2013-05-07 Thread Virgil Arrington

Milos,

I'm no expert, nor can I tell you why you're having those issues, but I can 
confirm that there are many differences in the way Word and LO Writer work. 
I use a lot of outline styles and they just don't translate well between the 
two programs. For me the differences seem to be in the spacing between the 
outline number/letter and the following text. I see the same issue with 
footnotes that also have automatic numbering. I think the difference lay in 
the way each program inserts space after bullets or automatic numbers. I 
think that Word inserts a tab character whereas LO inserts space using a 
different method (but I could be wrong).


Also, there are fundamental differences in page structure that I have 
noticed.


LO uses page styles to distinguish between different types of page 
formatting, whereas with Word, you use section breaks and format the pages 
directly. This doesn't translate well between programs. I have used both for 
years.


I would absolutely love to see Open Source software become much more 
successful, but I fear that will only happen when the ODT file format 
becomes the industry standard. If your primary concern is being compatible 
with the MS standard, I fear that Open Source will always come up short 
because there are just too many differences between file formats. I have 
long given up trying to use LO and/or OO any time I am sharing documents 
with a Word user. It just don't work.


But, Tom is correct in saying that even within the MS world, there are 
significant differences between different versions of the same program. In 
2007, when MS adopted the DOCX format, my employer's older Word program 
couldn't open the newer files.


Virgil

-Original Message- 
From: Milos Sramek

Sent: Tuesday, May 07, 2013 3:28 AM
To: users@global.libreoffice.org
Subject: Re: [libreoffice-users] Compatibility LO/MSO


Hi,

thank you all for your answers. In fact I take part in a larger scale
testing of interoperability of formats, since open source software is
currently considered by Slovak administration as and alternative to the
standard MS stuff. If everything goes really well, there will be a
transition period when open source (say, LO) and proprietary
applications will be used in parallel and documents in various formats
will be interchanged. Therefore, we want to understand the situation and
prepare a guide (use this feature, avoid that feature), which would help
in creating documents which can safely be opened by the other tool.
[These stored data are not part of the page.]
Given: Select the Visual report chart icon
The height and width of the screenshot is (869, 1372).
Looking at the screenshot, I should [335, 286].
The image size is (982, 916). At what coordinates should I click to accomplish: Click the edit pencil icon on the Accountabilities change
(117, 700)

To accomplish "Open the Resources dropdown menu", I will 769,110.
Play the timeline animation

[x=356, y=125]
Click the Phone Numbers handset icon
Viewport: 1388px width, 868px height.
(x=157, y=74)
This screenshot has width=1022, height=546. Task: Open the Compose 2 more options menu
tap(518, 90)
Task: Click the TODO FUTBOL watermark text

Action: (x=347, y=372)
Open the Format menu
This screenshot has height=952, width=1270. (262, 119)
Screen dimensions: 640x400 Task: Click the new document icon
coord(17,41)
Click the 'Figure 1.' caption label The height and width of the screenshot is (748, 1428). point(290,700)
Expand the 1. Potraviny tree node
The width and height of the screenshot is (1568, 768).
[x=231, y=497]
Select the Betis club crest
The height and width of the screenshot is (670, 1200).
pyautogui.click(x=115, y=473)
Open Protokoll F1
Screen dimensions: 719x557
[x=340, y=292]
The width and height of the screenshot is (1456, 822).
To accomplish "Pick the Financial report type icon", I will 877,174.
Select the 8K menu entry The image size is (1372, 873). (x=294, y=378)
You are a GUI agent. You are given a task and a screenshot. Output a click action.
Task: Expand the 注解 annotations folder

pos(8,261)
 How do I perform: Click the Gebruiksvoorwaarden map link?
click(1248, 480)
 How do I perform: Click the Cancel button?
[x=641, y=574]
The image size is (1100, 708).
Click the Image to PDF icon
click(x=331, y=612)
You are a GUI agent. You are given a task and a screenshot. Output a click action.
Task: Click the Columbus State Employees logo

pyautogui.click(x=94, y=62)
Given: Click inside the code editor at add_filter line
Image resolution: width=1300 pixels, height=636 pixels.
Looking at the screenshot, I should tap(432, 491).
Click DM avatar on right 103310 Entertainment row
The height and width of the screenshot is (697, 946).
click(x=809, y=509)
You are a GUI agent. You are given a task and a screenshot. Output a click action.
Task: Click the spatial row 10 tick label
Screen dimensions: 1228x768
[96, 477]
I am aware of the fact that open standards like OOXML, which are
more-or-less in hands of only one company (even if it is an ISO
standard) will always be a problem. Simultaneously, MS support of ODF
will probably never be perfect. But a state administration does not need
complex features and formatting - therefore we want to prepare the guide
which would tell them, what is safe to use.

The discrepancies between rendering of odt and docx files by the other
applications are really big. Jean-Francois pointed to Styles. Or lack
of.  I've heard this also from other people. So, is it really possible,
that a program, when opening a document, applies some additional
formating, which can change appearance in comparison to the original?
Should this be considered as a bug, or is it a feature (which can be
eventually switched off) ?

As an example I created a simple document in LO40 (MS2013), stored as
odt (docx) and opened and printed in MS2013 (LO40) :
http://ubuntuone.com/1lkbhsT9veT24B9a9jPUpr
In the pdf (overlay of rendering in bork applications) you can see that
the major difference resides in interline spacing. Do you have and idea,
where is  the reason?
ODF 1.1 and OOXML transitional were used, the used fonts were available
on both computers. Line spacing does not seem to be a big issue, but one
can see inconsistent line spacing nearly everywhere. So, from the point
of view of interoperability it is perhaps a blocker, since the
displacement is sometimes a couple of lines per page.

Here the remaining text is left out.